One of my main reasons for starting this blog and the Grieving Dads Project was to let other dads know they are not alone in the pain they feel, the thoughts (good and bad) that enter their mind, physical symptoms they experience, feelings of depression/anxiety and the fears that creep in that no one else knows about. There are many more experiences that I could go into greater detail with, but the ultimate point I am trying to make is, YOU ARE NOT ALONE.
I have heard from grieving dads from around the world that have told me that until they found this blog, they felt like they were the only one out there feeling the way they did. The reason being is that most of us guys are not programmed to go out and tell the world how we are feeling which in turn causes feelings of isolation for all of us that are out there. I have read statistics that say close to 1 million parents in the United States experience the death of a child every year. That means 500,000 grieving dads are created every year in the US alone. Add that number to the rest of the world and it is staggering. Trust me when I say this, YOU ARE NOT ALONE.
I felt alone in my grief and pain for years before I realized that I wasn’t. However, it took another guy with courage to share his pain with me. When he started to tell me his stories of the daily battles that he faced, I felt like I was listening to my own story being told by someone else. I felt a sense of relief when he told me his story, not because someone else was inflicted with this pain, but it was the fact I realized that I wasn’t alone and I didn’t have to do this by myself.
As part of my realization, I made it one of my missions in life to talk about my experiences and feelings so others wouldn’t have to travel this road alone. Just the fact that I knew I was not the only one traveling on this path helped me tremendously and I want this blog to serve in that manner for others. I want this blog to be a safe place to talk about all of the things we are dealing with.
No matter where you are on your journey, I believe you will find someone here on this blog that can relate with some aspect of what you are dealing with. There are several thousand visitors to this blog every month that are searching for someone else that understands the pain they carry.
If you are a first time visitor to this blog, I want you to know that YOU ARE NOT ALONE and that there are people here that truly care about you and will do whatever it takes to help you on your journey. Please reach out to me and let me know what I (or other grieving dads in my network) can do to help you.
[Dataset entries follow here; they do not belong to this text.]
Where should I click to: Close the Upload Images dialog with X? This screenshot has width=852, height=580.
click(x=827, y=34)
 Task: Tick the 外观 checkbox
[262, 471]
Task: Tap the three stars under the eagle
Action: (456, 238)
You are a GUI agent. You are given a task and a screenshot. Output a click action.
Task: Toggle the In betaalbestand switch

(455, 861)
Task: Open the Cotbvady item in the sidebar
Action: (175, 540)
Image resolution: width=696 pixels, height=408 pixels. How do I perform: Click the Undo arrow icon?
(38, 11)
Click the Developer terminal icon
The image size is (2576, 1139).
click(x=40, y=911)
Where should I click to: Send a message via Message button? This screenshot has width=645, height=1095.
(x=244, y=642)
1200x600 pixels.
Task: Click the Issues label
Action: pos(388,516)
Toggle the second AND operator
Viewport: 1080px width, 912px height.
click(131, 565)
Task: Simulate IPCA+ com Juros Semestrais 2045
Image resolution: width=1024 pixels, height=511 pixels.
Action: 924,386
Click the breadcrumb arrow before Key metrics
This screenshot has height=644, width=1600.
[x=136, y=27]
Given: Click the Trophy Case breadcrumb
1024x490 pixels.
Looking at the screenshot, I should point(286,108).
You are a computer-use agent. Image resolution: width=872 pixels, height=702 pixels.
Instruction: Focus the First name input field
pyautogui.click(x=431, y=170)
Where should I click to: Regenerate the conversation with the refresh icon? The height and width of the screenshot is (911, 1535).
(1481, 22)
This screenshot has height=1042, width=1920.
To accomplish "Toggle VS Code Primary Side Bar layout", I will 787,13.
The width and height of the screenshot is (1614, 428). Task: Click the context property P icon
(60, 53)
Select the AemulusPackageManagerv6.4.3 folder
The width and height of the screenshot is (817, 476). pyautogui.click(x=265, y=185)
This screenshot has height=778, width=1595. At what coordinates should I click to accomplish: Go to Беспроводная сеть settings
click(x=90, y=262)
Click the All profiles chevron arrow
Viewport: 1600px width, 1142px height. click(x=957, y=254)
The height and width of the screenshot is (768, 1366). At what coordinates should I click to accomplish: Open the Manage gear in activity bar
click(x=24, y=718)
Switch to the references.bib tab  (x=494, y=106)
You do not have to travel this path alone, I hear from other grieving dads almost daily that ask me to let them know if another grieving dad needs support from someone that has walked in their shoes.
Peace.
Kelly Farley
I understand that most men do not, and cannot openly ask for help. I on the other hand am not most men. Unlike many other bloggers here, i did not lose a child to the afterlife, i lost my wife of 4 years. She didn’t pass, she walked out on my two guardian angel daughters, and i. She didn’t tell me about any problems within the relationship, or gave any clues of her not wanting to be around, she just went out one night and hasn’t been home since.
I know i am not alone, but i would like some advice. I heard of special legal aid, located in Balt. Co. that will be able to help me. I need assistance in obtaining custody, child support, and a divorce from the wife that abandoned her family.
I have just lost my 5 month old son to heart failure 1 month ago yesterday. ( April 12th) I feel so empty inside and feel that he (Ashton) was never here. I guess do in part that he was only here for a short time. I hope my emptyness will fade sometime in the near future.
John,
I and everyone here is willing to listen anytime you need to speak. Love your story about the birthday party. My wife and I get a birthday cake and sign happy birthday every year. It’s just a great way to honor our children.
Thank you for sharing.
Peace.
Kelly
Kelly, I just want to say a few things if I may. First is that I am so glad I found your blog. Reading your posts and the comments that are offered have helped me face a reality so incomprehensible that I don’t know what path my life would’ve taken without them, and I’d rather not know.
Second is that I have absolutely no idea what I’m doing or how I’m doing it, but I’m managing to live life and make sure the mother of my daughter is doing okay…first priority. Your words and the words of others help to balance my sanity so that I can achieve that priority.
I have never been a social person with respect to making friends with other guys since I retired from the Navy. Working in the civilian world is a whole different ball game than the world I knew before that. In the Navy, my relationship with the guys that I worked with could potentially mean the difference between life and death…that forges strong bonds. In the civilian world, it appears to be every man for himself…so I made a world for myself centered around my wife and daughter.
The point to that last paragraph is that I’m not likely to seek out groups of men in my area that have gone through what I’m going through, so therefore this is the only forum available to me to express my feelings…thank you for providing it.
My wife and I just recently got home from a trip to my wife’s family’s house where we celebrated what would have been our daughter’s 25th birthday. We talked about ways that she’s influenced our lives, ordered her favorite food (pizza), played card games and topped off the evening with a special cake with one candle.
I know I am not alone…yet I feel alone because my grief is unique to me. I’ve lost my only child, my baby girl. I’ve lost not only her future, but mine, and yet the only thing I can do is go forward. It’s the only thing that’s keeping my sanity intact.